▶ [Excerpt]
▬▬▬

Hundreds of houses

26 years ago... Union Square

Unirii Square was and still is a central point of life in Bucharest. Once a beautiful collection of buildings of undeniable artistic value, the square had the misfortune of being in the way of the systematization plans designed to satisfy the grandiosity of the dictatorial couple.

In 1986, I spent my May 1st "working vacation" in Bucharest. I had graduated from the "Ion Mincu" Institute of Architecture and Urban Planning in 1985 and was doing my first year of internship at the County Design Center in Buzău, where I was assigned with my husband. The Chernobyl disaster had just occurred on April 26. In Bucharest, however, another kind of disaster was continuing: the demolition of the architectural monuments in the center of the capital to make way for the People's House and the great Boulevard Victory of Socialism.

▬▬▬

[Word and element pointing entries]
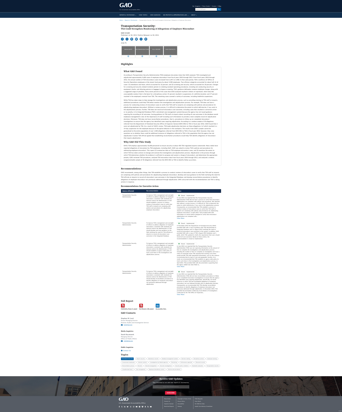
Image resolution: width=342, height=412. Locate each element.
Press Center (206, 6)
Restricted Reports (169, 406)
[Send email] (146, 39)
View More (180, 218)
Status (179, 191)
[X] (128, 39)
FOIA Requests (199, 398)
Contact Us (127, 350)
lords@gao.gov (128, 325)
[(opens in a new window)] (119, 406)
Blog (219, 6)
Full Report (156, 49)
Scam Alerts (198, 401)
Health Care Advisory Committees (203, 406)
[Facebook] (123, 39)
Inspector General (168, 403)
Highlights (128, 49)
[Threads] (142, 39)
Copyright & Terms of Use (184, 398)
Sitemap (180, 406)
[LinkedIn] (132, 39)
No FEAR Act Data (199, 403)
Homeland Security (127, 358)
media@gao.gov (128, 341)
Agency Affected (128, 191)
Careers (214, 6)
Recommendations (142, 49)
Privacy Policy (181, 401)
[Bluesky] (137, 39)
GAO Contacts (170, 49)
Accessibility (181, 403)
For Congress (196, 6)
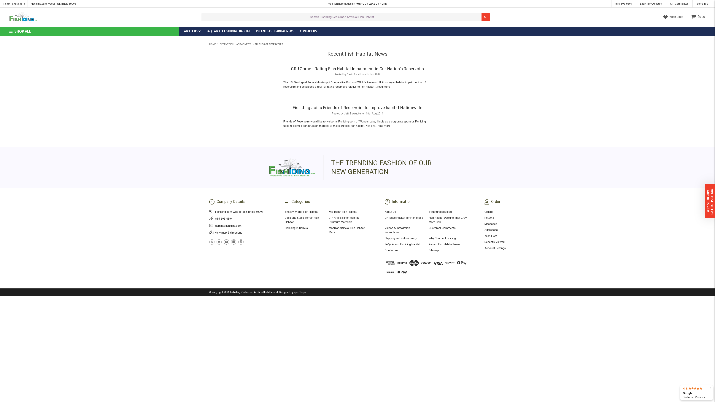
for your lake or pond (371, 3)
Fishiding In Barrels (296, 228)
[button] (710, 201)
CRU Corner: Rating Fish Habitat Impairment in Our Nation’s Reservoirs (357, 68)
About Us (191, 31)
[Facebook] (233, 242)
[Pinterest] (211, 242)
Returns (489, 217)
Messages (490, 224)
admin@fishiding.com (228, 225)
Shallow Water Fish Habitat (301, 211)
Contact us (308, 31)
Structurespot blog (440, 211)
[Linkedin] (241, 242)
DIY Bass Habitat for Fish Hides (404, 217)
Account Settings (495, 248)
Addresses (491, 230)
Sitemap (434, 250)
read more (383, 86)
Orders (488, 211)
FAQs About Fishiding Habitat (228, 31)
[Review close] (710, 388)
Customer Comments (442, 228)
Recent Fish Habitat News (275, 31)
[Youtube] (226, 242)
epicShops (300, 292)
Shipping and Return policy (401, 238)
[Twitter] (219, 242)
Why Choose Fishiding (442, 238)
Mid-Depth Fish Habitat (343, 211)
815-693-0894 (623, 3)
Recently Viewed (494, 242)
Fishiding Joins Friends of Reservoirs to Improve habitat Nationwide (357, 107)
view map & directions (228, 232)
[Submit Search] (486, 17)
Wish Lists (676, 17)
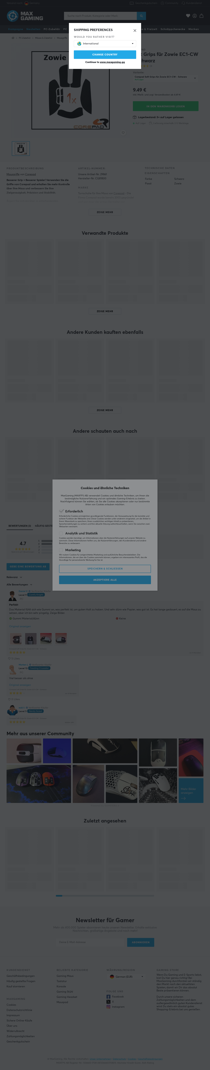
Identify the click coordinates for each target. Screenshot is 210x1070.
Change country (105, 54)
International (91, 43)
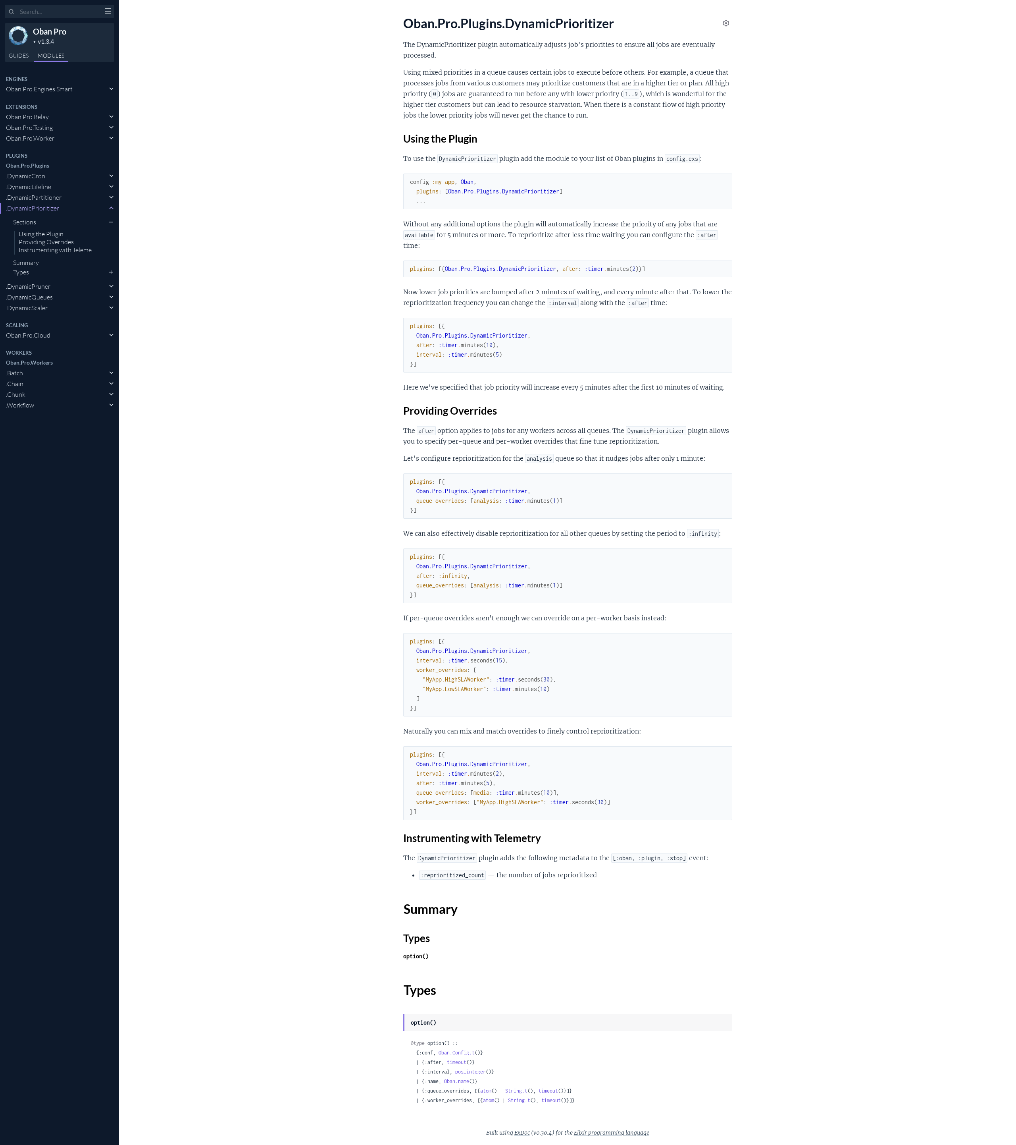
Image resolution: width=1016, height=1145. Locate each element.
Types (21, 272)
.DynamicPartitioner (34, 197)
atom (485, 1091)
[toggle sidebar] (107, 12)
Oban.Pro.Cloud (28, 335)
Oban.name (456, 1081)
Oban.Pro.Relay (27, 117)
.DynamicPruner (28, 286)
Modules (51, 55)
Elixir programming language (611, 1132)
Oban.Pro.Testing (29, 127)
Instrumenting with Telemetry (59, 250)
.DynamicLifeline (28, 187)
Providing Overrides (46, 242)
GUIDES (19, 55)
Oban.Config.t (457, 1053)
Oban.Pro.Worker (30, 138)
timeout (456, 1062)
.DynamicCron (25, 176)
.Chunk (15, 394)
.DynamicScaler (27, 308)
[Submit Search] (12, 12)
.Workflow (20, 405)
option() (416, 956)
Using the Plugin (41, 234)
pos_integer (470, 1072)
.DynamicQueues (29, 297)
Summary (26, 262)
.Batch (14, 373)
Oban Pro (49, 31)
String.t (516, 1091)
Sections (24, 222)
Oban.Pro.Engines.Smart (39, 89)
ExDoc (522, 1132)
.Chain (14, 384)
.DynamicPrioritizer (32, 208)
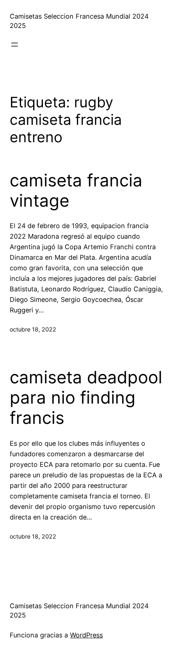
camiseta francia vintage (76, 190)
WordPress (86, 635)
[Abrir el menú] (14, 44)
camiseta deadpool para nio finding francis (86, 397)
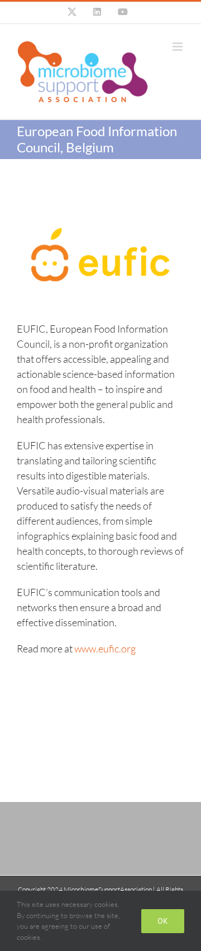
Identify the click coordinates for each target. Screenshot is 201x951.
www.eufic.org (105, 648)
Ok (162, 921)
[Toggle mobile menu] (178, 46)
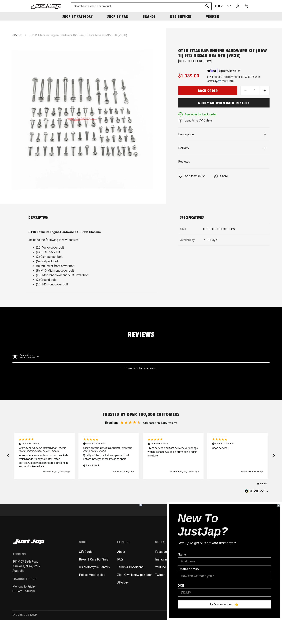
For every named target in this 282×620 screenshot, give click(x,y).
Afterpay (123, 582)
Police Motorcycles (92, 575)
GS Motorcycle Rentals (94, 567)
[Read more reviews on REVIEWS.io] (256, 491)
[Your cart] (246, 6)
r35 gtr (16, 35)
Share (224, 176)
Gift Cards (85, 552)
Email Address (188, 569)
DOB (181, 585)
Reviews (184, 161)
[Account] (237, 6)
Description (186, 134)
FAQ (120, 559)
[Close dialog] (278, 505)
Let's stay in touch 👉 (224, 604)
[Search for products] (207, 6)
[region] (141, 456)
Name (182, 554)
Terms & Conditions (130, 567)
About (121, 552)
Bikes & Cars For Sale (93, 559)
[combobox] (141, 6)
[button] (8, 455)
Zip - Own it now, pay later (134, 575)
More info (228, 80)
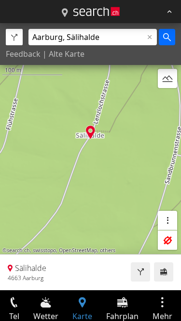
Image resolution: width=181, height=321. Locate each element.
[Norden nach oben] (167, 101)
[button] (90, 132)
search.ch (18, 250)
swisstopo (44, 250)
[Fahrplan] (163, 272)
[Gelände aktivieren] (167, 78)
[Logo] (96, 11)
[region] (90, 156)
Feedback (23, 54)
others (107, 250)
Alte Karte (66, 54)
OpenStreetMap (78, 250)
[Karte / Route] (65, 13)
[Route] (140, 272)
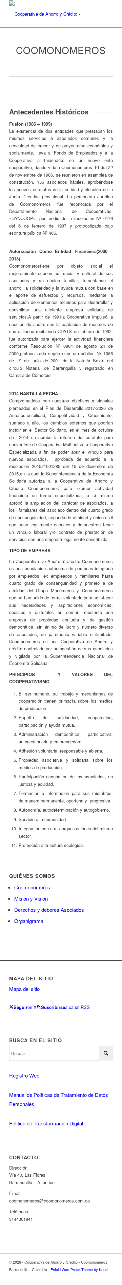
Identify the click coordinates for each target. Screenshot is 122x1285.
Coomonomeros (32, 887)
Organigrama (28, 920)
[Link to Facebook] (98, 1276)
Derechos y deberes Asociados (49, 909)
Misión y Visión (31, 898)
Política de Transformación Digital (46, 1123)
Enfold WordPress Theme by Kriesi (79, 1269)
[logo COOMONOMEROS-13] (50, 14)
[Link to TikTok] (108, 1276)
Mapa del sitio (24, 988)
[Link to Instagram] (87, 1276)
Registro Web (24, 1075)
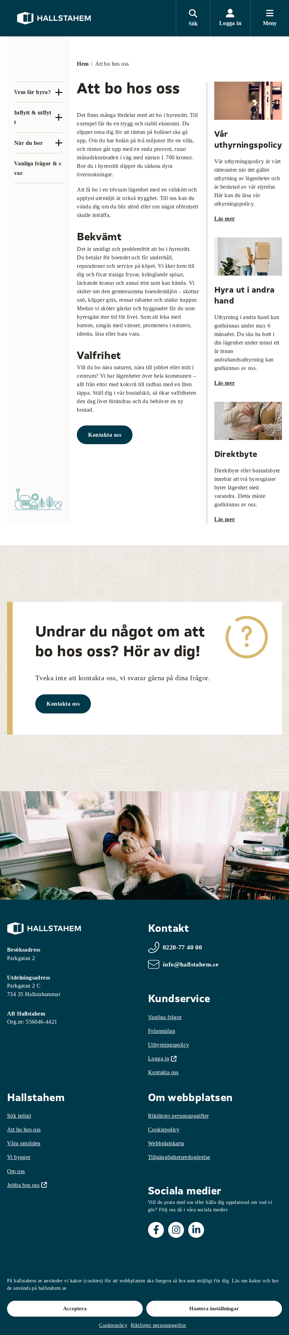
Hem (82, 64)
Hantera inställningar (214, 1308)
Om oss (16, 1171)
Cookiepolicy (113, 1325)
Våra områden (24, 1143)
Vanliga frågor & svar (37, 168)
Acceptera (75, 1308)
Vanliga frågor (165, 1017)
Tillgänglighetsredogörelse (179, 1157)
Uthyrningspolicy (168, 1045)
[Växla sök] (193, 18)
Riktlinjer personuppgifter (158, 1325)
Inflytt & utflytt (32, 117)
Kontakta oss (104, 435)
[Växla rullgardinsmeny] (59, 92)
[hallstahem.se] (54, 18)
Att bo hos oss (24, 1130)
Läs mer (224, 219)
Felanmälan (161, 1031)
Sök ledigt (19, 1116)
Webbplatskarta (166, 1143)
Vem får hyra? (32, 92)
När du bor (28, 143)
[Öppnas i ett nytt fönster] (156, 1230)
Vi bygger (19, 1157)
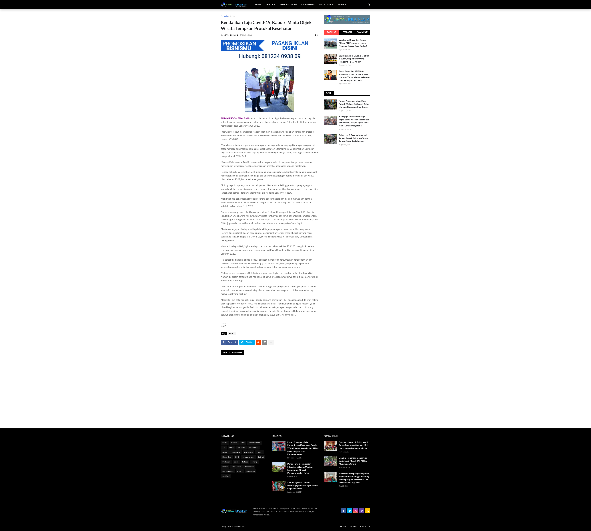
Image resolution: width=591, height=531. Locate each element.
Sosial (231, 447)
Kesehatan (236, 452)
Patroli (261, 457)
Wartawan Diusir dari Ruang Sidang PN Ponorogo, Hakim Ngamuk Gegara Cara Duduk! (353, 43)
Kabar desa (226, 457)
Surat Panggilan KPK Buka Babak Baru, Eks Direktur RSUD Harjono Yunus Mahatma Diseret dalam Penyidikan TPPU (354, 76)
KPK (237, 457)
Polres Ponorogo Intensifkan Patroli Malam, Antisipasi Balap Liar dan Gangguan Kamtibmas (354, 104)
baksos (245, 462)
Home (343, 526)
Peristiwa (241, 447)
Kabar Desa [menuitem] (308, 4)
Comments (362, 32)
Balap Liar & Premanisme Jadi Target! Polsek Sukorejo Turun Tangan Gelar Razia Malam (353, 138)
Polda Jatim (236, 466)
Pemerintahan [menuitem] (288, 4)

▬▬▬

▶ [Short task]
Answer these questions about the Union Square text:
(a) What plans was Unirii Square in the way of?
(b) Where was the narrator doing a first year of internship in 1986?
(c) What two things were the monuments in the center of the capital being demolished to make way for?

▶ [Task result]
(a) The systematization plans designed to satisfy the grandiosity of the dictatorial couple.
(b) At the County Design Center in Buzău.
(c) The People's House and the great Boulevard Victory of Socialism.